Getting Help If Dementia and Alzheimer’s Occurs

Dementia is affecting more and more people either personally or impacting on close friends or relations. Currently, there is no cure and two-thirds of dementia cases are due to Alzheimer’s disease other causes include:

  • Vascular dementia
  • Lewy body dementia
  • frontotemporal degeneration (FTD)

It can also occur as a combination of vascular dementia & Alzheimer’s disease but in all cases, the common denominator is the death of brain cells; whichever is contracted it can be extremely debilitating and stressful for all involved.

Each condition affects slightly different parts of the brain but in the most common – Alzheimer’s the location of the degeneration begins within the hippocampus, the area responsible for memory and learning.

In the early stages, symptoms can include;

  • Changes in mood or personality – They may become anxious, irritable or depressed. Many people become withdrawn and lose interest in activities and hobbies.
  • Lose items (for example, keys, glasses) around the house
  • Struggle to find the right word in a conversation or forget someone’s name
  • Forget about recent conversations or events
  • Get lost in a familiar place or on a familiar journey
  • Forget appointments or anniversaries.

In the later stages, symptoms tend to progress affecting:

  • Language– struggling to follow a conversation or repeating themselves
  • Visuospatial skills – problems judging distance or seeing objects in three dimensions; navigating stairs or parking the car become much harder
  • Concentrating, planning or organising – difficulties making decisions, solving problems or carrying out a sequence of tasks (such as cooking a meal)
  • Orientation – becoming confused or losing track of the day or date.

To tell the difference between dementia and normal ageing, The Alzheimer’s Society has created a useful table to compare the symptoms of normal ageing and dementia which can be found here.

In the later stages of Dementia, an individual may not be able to care for themselves either physically or mentally. This can create a range of issues for family members and loved ones. There is help and support available, however, it is not well publicised. The information below will give you a starting point.

NHS Continuing Care

If an individual has long-term complex health needs they may qualify for continuing healthcare arranged and funded by the NHS.

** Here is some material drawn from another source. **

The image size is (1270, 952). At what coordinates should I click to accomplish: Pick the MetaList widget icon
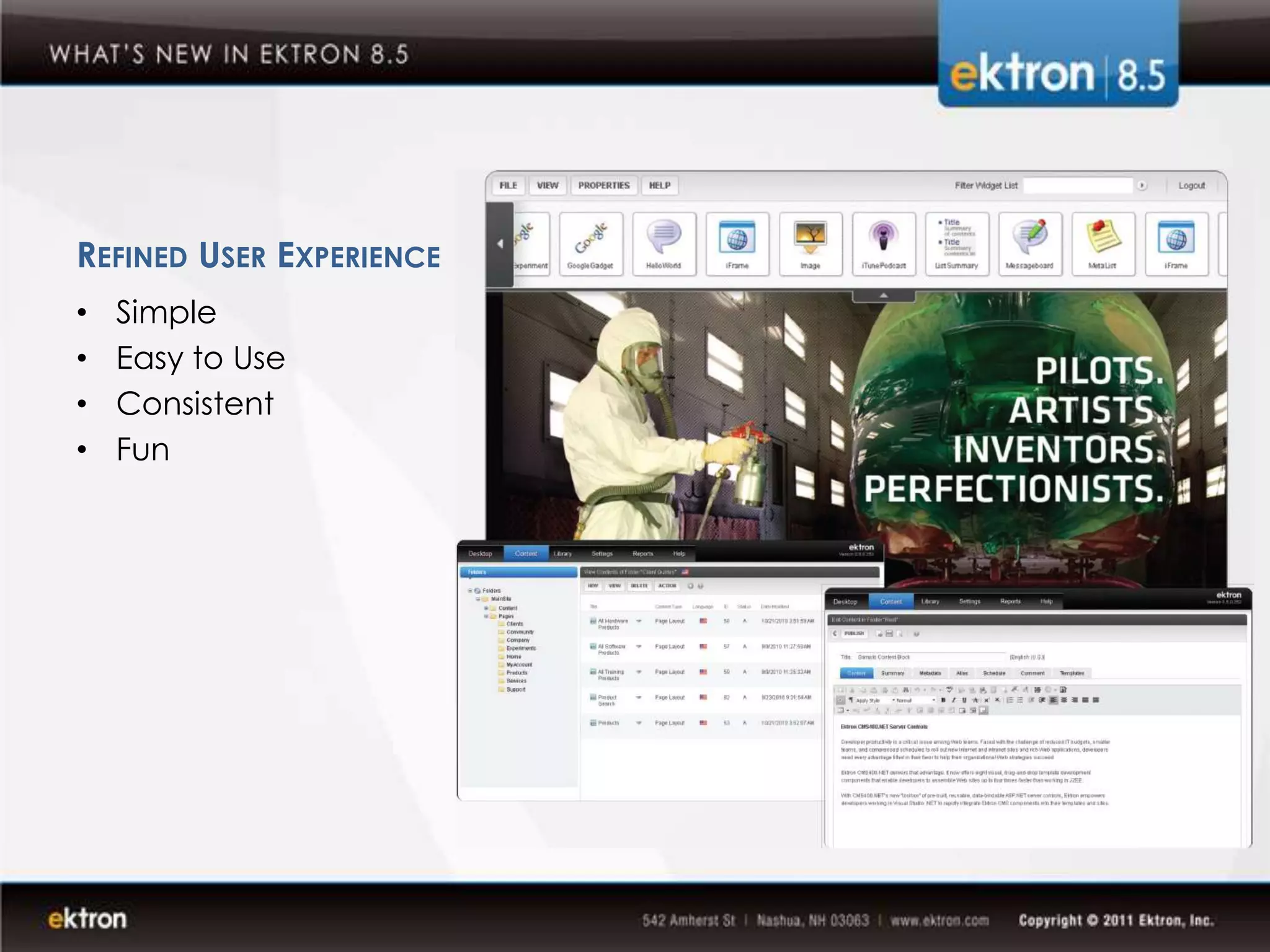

To be eligible for NHS continuing healthcare, the individual must be assessed by a team of healthcare professionals, who will take into account:

  • What help you need
  • How complex your needs are
  • How intense your needs can be
  • How unpredictable they are, including any risks to your health if the right care isn’t provided at the right time.

The eligibility for NHS continuing healthcare depends on your assessed needs, and not on any particular diagnosis or condition.

Looking at the assessment criteria the whole process is a complex procedure with a number of areas that can be up for scrutiny and open to the interpretation of ones needs, and the fluctuation of the severity of one’s condition based on the day(s) of the assessment(s) themselves. Given this, an organisation called Beacon has been set up to provide free independent advice on this topic.

You can visit the Beacon website here or call the free helpline on 0345 548 0300.

Social Services – support for Alzheimer’s & Dementia

The adult social services department of your local council can help with personal care and day-to-day needs.

Examples include:

  • carers to help you with washing and dressing
  • laundry services
  • meals on wheels
  • access to day centres

Social services are also able to put you in touch with other local services and support groups, much of which in this age of austerity is provided by charities. It is also worth contacting the Alzheimer’s Society and Age UK.

Paying for Care

Although NHS Continuing Care is not means-tested any help from the local authorities is and you will not be entitled to help with the cost of care from your local council if (at the time of writing 2018):

  • you have savings worth more than £23,250
  • you own your own property (this only applies if you’re moving into a care home)

You can ask your council for a financial assessment (means test) to check if you qualify for any help with costs and of course, can choose to pay for care yourself if you don’t want a financial assessment.

Social care is expensive for both home and residential care. Home care costs can easily mount up with to £11,000 per annum being pretty typical, while residential care costs of between £29,270 and £39,300 are normally quoted, bands.  The Money Advice Service has a very good advice page regarding the best options and this can be located here.

If you are concerned about this issue and want to prepare your finances in case you to require care in the future it is a good idea to seek the advice of a solicitor knowledgeable in this area. Many newspapers offered solutions do not work, however, things like a Trust will, and changes to the tenancy on your property are good places to start.

Having Powers of Attorney for both your property and finances as well as your health and wellbeing is also important in giving you the peace of mind of knowing that a trusted person can make decisions for you regarding these areas if you become incapable yourself.